A rule is defined by a `name`, `description`, `start`, `end` and `stimulus`. The `name` field is the name of the rule. The `description` field is a description of the rule. The `start` field is the starting state of the rule. The `end` field is the ending state of the rule. Both of these must be valid enum values defined in the associated typestate enum.
The `stimulus` field is the stimulus that causes the transition from the starting state to the ending state. This is defined using a string and is in the format `Type.method`. In case of static methods, the format is `Type.static.method`. The `Type` must be the same as the type that the protocol is defined for.
A few more validation rules are applied to ensure that we can build a valid discrete finite state machine from the protocol.
Check the `src/case_studies` directory for examples of protocols.

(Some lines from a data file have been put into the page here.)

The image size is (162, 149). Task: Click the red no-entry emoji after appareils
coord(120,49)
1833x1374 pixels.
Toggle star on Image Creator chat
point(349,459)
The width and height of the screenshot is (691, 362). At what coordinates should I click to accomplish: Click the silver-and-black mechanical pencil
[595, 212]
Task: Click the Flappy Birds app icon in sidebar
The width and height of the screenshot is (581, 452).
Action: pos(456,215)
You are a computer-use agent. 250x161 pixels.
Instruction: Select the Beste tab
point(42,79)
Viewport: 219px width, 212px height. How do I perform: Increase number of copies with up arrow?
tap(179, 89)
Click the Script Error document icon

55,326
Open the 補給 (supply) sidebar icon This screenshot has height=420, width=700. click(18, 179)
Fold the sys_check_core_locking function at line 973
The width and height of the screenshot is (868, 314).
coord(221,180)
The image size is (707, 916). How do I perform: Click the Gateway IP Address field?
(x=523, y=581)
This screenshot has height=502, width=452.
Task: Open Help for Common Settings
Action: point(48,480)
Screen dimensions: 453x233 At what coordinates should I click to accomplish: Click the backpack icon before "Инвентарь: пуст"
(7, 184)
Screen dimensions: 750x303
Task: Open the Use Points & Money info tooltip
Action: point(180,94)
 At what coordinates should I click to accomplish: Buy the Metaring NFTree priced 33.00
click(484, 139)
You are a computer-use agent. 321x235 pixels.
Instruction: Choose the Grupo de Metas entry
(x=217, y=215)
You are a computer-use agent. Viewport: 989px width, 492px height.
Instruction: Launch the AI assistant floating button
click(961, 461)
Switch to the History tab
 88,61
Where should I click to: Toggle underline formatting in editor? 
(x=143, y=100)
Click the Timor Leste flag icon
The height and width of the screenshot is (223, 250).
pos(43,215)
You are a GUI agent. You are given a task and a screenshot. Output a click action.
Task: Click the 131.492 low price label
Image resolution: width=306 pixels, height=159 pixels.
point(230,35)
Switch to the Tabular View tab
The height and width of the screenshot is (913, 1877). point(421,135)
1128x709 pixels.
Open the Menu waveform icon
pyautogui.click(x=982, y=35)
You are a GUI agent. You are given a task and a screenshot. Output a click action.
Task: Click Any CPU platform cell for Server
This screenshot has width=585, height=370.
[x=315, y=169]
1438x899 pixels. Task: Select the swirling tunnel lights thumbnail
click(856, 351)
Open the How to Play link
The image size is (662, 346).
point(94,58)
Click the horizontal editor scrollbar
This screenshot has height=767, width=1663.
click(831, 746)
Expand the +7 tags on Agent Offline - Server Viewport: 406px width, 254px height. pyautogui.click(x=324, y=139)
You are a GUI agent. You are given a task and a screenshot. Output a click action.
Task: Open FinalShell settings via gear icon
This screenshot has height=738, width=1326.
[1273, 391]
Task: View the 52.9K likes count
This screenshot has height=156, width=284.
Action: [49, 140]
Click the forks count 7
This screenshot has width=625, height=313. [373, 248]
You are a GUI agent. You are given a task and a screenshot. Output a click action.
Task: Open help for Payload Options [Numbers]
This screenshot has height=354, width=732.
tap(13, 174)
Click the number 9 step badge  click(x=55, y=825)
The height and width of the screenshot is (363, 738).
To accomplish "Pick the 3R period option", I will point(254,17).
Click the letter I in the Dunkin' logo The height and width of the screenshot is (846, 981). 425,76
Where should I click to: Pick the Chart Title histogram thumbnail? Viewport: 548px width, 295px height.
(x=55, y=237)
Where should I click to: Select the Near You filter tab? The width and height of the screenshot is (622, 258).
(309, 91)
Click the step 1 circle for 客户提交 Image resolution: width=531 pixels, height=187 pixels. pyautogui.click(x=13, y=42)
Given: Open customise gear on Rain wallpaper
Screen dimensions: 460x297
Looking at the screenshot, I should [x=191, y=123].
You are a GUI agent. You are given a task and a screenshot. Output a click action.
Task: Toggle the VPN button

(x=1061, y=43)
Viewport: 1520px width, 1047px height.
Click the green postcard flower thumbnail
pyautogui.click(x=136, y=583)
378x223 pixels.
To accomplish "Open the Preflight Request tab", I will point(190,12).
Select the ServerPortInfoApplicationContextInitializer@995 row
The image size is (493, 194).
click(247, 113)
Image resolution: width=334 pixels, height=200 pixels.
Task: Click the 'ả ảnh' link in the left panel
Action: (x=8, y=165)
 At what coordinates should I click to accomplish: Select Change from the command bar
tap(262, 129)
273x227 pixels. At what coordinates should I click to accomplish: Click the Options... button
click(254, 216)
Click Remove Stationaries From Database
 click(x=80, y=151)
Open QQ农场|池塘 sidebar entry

Here are some of the valid protocols in graphical form:
## Adding a Case Study
1. Create a new directory in `src/case_studies` with the name of the case study.
2. Create a `[name].v` file in a sub-directory called `case03_normal`.
3. Create a `protocol.v` file in the same directory.
4. Write a valid stand-alone V program in the `[name].v` file.
5. Make sure that the `protocol.v` file contains an enum of the states that the target type can be in.
6. Define a constant `protocol` of the type `tpstv.Protocol` in the `protocol.v` file.
7. Make sure the typestate checker passes on the case study.
8. Add more variants based on the other examples.
Currently, only one protocol is supported per project but it can be modified to support multiple protocols.